Guru Shenoy, United States

Since the powers only appear to extend to open bottles, presumably if someone hits you with an unopened bottle it won't cause any damage?
Willy Davidson, UK

I think the main problem is that which results from glassing incidents, when glasses and glass bottles are used as weapons to slash at people's faces. A better solution therefore would be to force pubs and bars to use toughened glass which shatters in such a way that it can't be used as a weapon. Also to attempt to confiscate drinks may well cause more aggravation.
James, UK

This doesn't work unless a distinction is made between people drinking peacefully and people being disruptive and anti-social. The distinction is the awkward part - the definition of where to draw the line between peaceful and disruptive will cause this legislation to be either abandoned or farcical.
John B, UK

At last! It's about time this was introduced in the UK. It will make walking about in the streets safer for the rest of the population.
K. Jackson, USA ex UK

I think that this is a good idea, as many people feel intimidated by the drunk in the street, or those who walk around, swinging glass bottles and being loud.
Mariel Osborn, UK


If anybody opposing this byelaw saw somebody being bottled or glassed in the face, they would soon change their minds and support the new law

Tristan Abbott-Coates, UK/ USA
If anybody opposing this byelaw saw somebody being bottled or glassed in the face, they would soon change their minds and support the new law.

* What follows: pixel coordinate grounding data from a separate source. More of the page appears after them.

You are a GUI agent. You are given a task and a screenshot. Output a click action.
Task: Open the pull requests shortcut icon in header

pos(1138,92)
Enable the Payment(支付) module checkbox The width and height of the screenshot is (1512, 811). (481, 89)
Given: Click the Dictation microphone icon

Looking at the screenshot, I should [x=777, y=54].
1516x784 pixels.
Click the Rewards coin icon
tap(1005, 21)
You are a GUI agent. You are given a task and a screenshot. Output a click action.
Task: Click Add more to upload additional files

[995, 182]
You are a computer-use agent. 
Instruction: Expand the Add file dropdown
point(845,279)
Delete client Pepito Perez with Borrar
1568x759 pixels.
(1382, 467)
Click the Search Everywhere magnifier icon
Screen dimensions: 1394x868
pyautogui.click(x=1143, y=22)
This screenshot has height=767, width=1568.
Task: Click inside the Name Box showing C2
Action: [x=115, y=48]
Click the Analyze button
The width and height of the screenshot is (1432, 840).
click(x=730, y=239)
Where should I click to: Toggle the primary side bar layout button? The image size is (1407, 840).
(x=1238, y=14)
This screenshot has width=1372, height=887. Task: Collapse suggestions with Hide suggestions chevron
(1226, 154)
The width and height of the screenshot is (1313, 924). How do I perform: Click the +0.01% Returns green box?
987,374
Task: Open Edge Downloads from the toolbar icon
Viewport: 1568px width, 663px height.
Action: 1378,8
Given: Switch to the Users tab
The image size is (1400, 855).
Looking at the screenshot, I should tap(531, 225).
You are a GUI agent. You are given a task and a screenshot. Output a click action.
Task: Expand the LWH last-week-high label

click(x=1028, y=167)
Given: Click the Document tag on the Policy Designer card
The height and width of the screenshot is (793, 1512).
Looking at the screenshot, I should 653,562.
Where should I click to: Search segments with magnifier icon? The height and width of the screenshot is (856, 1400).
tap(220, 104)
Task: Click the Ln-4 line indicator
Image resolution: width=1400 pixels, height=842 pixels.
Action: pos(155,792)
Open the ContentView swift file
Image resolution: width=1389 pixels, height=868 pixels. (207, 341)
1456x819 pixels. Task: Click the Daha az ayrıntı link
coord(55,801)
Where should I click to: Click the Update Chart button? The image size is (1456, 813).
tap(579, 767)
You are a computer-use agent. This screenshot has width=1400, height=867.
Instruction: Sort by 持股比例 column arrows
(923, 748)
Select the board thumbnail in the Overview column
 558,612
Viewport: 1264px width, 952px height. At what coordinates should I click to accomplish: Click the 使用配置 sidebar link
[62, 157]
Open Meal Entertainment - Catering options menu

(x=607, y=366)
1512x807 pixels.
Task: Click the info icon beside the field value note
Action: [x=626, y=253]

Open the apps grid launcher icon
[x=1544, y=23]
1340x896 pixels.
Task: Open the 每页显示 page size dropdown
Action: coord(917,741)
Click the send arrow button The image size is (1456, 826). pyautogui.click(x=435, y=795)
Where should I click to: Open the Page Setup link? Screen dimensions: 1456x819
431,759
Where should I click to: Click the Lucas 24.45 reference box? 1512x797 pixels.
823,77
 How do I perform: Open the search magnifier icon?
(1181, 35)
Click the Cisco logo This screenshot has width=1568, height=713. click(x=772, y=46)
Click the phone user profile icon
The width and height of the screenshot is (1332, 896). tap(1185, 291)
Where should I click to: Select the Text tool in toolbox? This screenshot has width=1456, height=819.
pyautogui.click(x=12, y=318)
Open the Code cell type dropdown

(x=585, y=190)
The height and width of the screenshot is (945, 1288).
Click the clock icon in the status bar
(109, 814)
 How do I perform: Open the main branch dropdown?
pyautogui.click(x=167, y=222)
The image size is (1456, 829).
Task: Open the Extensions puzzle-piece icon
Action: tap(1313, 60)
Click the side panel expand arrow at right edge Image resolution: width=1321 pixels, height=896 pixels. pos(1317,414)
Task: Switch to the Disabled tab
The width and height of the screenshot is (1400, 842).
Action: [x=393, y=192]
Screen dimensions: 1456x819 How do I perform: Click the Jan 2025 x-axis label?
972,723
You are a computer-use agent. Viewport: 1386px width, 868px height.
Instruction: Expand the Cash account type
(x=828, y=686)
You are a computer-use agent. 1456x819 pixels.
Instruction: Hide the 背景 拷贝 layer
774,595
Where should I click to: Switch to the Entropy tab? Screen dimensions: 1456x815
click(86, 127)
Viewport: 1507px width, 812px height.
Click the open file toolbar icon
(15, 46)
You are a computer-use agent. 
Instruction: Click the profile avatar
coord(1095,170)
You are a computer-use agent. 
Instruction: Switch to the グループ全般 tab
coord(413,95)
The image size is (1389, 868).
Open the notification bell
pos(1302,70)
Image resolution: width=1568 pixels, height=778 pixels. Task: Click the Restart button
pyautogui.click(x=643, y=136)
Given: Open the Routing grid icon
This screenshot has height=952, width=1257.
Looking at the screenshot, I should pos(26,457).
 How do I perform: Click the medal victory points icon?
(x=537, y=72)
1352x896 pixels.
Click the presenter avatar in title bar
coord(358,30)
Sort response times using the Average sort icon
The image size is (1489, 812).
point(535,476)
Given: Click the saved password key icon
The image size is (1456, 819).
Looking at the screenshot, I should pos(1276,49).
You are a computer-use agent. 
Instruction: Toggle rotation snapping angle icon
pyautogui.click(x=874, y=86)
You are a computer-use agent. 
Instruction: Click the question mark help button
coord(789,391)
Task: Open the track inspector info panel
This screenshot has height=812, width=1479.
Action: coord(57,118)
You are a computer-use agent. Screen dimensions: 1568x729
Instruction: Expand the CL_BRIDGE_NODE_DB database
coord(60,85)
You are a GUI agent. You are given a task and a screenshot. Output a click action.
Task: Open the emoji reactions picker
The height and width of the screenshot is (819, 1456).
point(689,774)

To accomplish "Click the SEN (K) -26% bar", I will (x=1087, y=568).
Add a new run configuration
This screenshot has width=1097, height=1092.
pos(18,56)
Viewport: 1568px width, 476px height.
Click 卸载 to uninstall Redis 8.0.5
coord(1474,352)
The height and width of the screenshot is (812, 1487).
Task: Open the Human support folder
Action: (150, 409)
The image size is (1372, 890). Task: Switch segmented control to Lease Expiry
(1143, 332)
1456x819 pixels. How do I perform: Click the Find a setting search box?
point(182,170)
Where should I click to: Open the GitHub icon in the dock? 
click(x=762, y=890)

I hope it spreads throughout the rest of Britain.
Tristan Abbott-Coates, UK/ USA

Drinking alcohol from plastic containers should be allowed on the street only if sitting around tables outside the establishment where the alcohol was purchased. On foot drinking should be banned.
Brian Langfield, UK

If anyone is creating a public nuisance, whether with alcohol or anything else, there are surely sufficient existing laws to deal with the situation without having to enact yet another!
Mark M. Newdick, USA/ UK

Although this doesn't seem fair, it surely will lead to a decrease in drunken incidents.
Zheljko Stanimirovic, Yugoslavia

What, and make our country like America? A puritanical police state where all drinking in public is illegal, even having a bottle of wine with a picnic? I don't think so!
Phil Saum, UK


Drinking outside is, especially in summer, a very pleasurable experience

Sally, UK
Drinking outside is, especially in summer, a very pleasurable experience. I think it is a shame that yet again, the majority of the populace is being penalised for the action of a few thugs who cannot control their behaviour.
Sally, UK

The police can exercise some discretion in this. If a pub has outside seating for the purposes of alfresco drinking then as long as people are behaving responsibly in these confines that is okay. Anywhere else on the streets, the fact that people are carrying a glass whilst under the influence means that they are probably a danger to themselves never mind others. In that situation it is perfectly reasonable for police to confiscate these drink containers.
John Moonie, Scotland

Frankly, while I think preventing people from drinking themselves stupid on the streets is a good idea, I'd rather the Government tackled smoking in public places (except where specifically allowed) first. I'd rather walk past someone drinking than get off the train and walk into someone's smoke.